Winters also speaks of some foreshadowing in the weeks before he found himself in the spotlight.

"It had been mentioned by Ebbe a couple of weeks before to everybody," Winters recalled to The Herald in 2017external-link. "'Would anyone like to go in if something happened?'. There were only three subs at the time so I put my hand up no problem. It is one of those things that you just do, but you never thought it would come true."

'Any chance you get, have a pop'

But come true it did. Rangers striker Wallace stretched to try to turn in Andrei Kanchelskis' cross and caught Leighton, who bravely threw himself on the ball. The Aberdeen keeper was down for about seven minutes, before eventually being led off.

"You're thinking, 'they're in trouble'," says Billy Dodds, who played and scored for Rangers that day.

"Jim's in trouble first and foremost, you're hoping he's alright. But if he goes off, who are they going to put in goals? That was the first question. There's nae goalies!"

Jim Leighton
Jim Leighton is stretchered off just a handful of minutes into the game

Enter Winters, who jogged on rather comically wearing reserve goalkeeper Ryan Esson's top and looking like, in his own words, "a 16-year-old" and "little boy lost". "It works the other way. If we put on an outfield strip, it doesn't look right," Leighton laughs. The irony was that Esson was fit and available having warmed Leighton up, before getting changed into his suit and taking his seat in the South Stand.

BBC co-commentator and former Rangers midfielder Gordon Smith remarked that there was now "even less pressure" on Aberdeen and, for half an hour or so, they stood firm. Rangers barely tested Winters, with the make-shift keeper managing to hold a Jorg Albertz strike from distance and, much more impressively, tip a close-range volley from Wallace on to the crossbar.

"For the first half hour we were poor, didn't even really trouble Robbie after Jim got carried off," Dodds said. "You could feel the fans starting to get a wee bit restless.

"The boys were saying it themselves. 'Any chance you get in a decent shooting position, have a pop'. But Robbie did pretty well, he had a few good saves. He was pretty competent."

Taking stick in a taxi

The honeymoon period did not last long, though. A quick free-kick on 35 minutes allowed Giovanni van Bronckhorst to volley into the back of the net. The strike was powerful, but straight at Winters and one Leighton would have fancied saving.

Then, three goals in four early second-half minutes from Tony Vidmar, Dodds, and then Jorg Albertz threatened to make it a cricket score. None of the goals could really be attributed to poor goalkeeping, and indeed Winters pulled off a spectacular save to deny Dodds late in the game.

Meanwhile, Leighton was in the bowels of Hampden, knowing he would not play competitively again.

"The ambulance took me up to the hospital, it took me a while. I had to go to Bon Secours [another hospital] to get an x-ray on a machine that went around me," Leighton recalls.

Winters, alongside Aberdeen boss Ebbe Skovdahl, preparing to come on for Leighton
Winters, alongside Aberdeen boss Ebbe Skovdahl, preparing to come on for Leighton

"So, at the end of the game I'm sitting in a taxi with my strip on in amongst all the Rangers fans trying to get to Bon Secours and they're all giving me dog's abuse, which is exactly what I was needing!

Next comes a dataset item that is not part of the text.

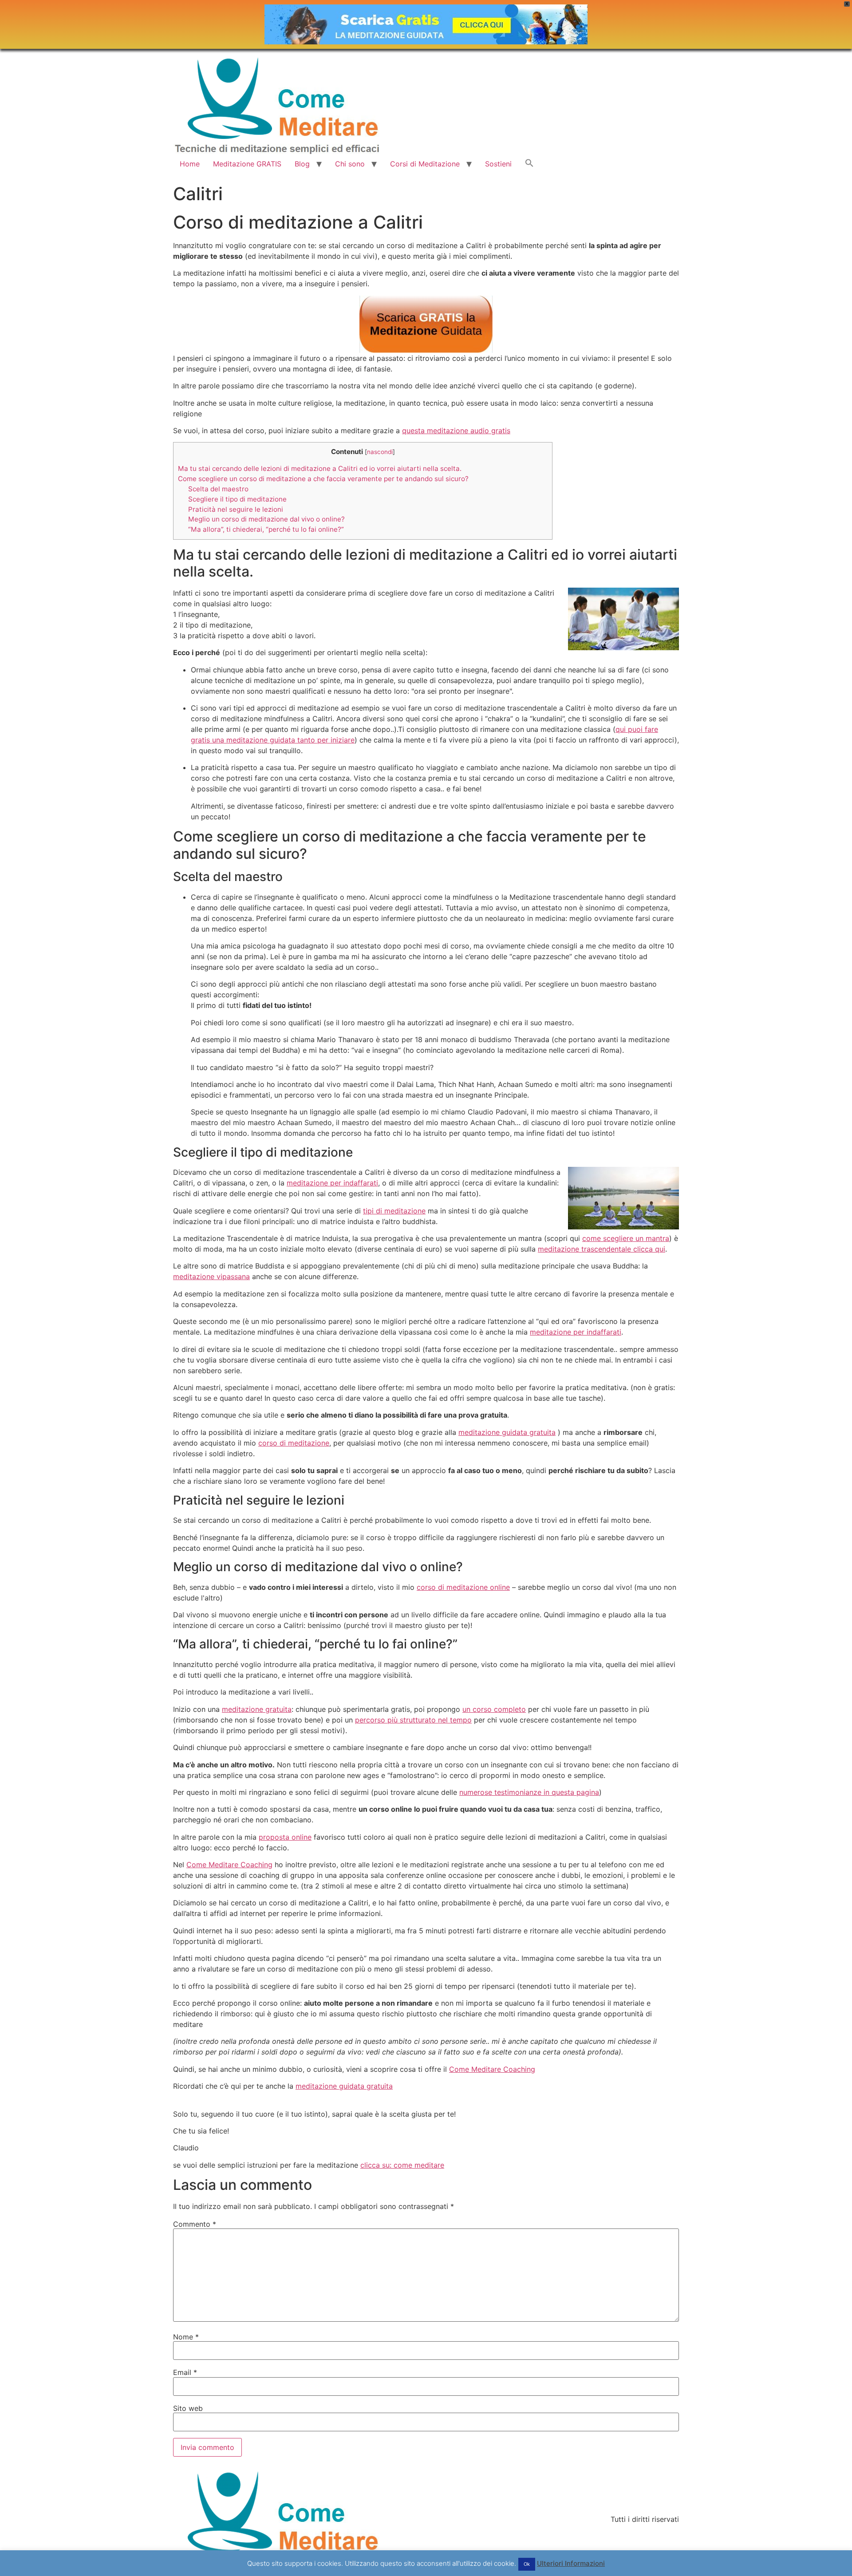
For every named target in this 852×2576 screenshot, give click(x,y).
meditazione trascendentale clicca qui (601, 1249)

"By the end of the game somebody had come and told me what the score was. See to be honest, there was a gulf between the two teams anyway. I'd played against Rangers that season and I think they'd scored five and six against me."

Rangers had no replacement goalkeeper that afternoon either, but Stefan Klos managed to keep himself out of trouble. The rules were changed after the final to allow for five substitutes, with clubs compelled to put a goalkeeper on the bench.

Winters went on to finish a productive four-year spell at Aberdeen where he was tasked with scoring rather than saving goals. But this bizarre moment in Scottish football history is often the one he is remembered for, even after his title success in Norway with Brann Bergen.

"I think the Aberdeen fans accepted it," he told The Herald. "I spoke to a lot of them after the game, we had a big dinner that night up in Aberdeen and I was star man.

"It was a good laugh afterwards but you wanted to do well for the club and obviously win the cup but it wasn't to be. The circumstances kind of spoiled it."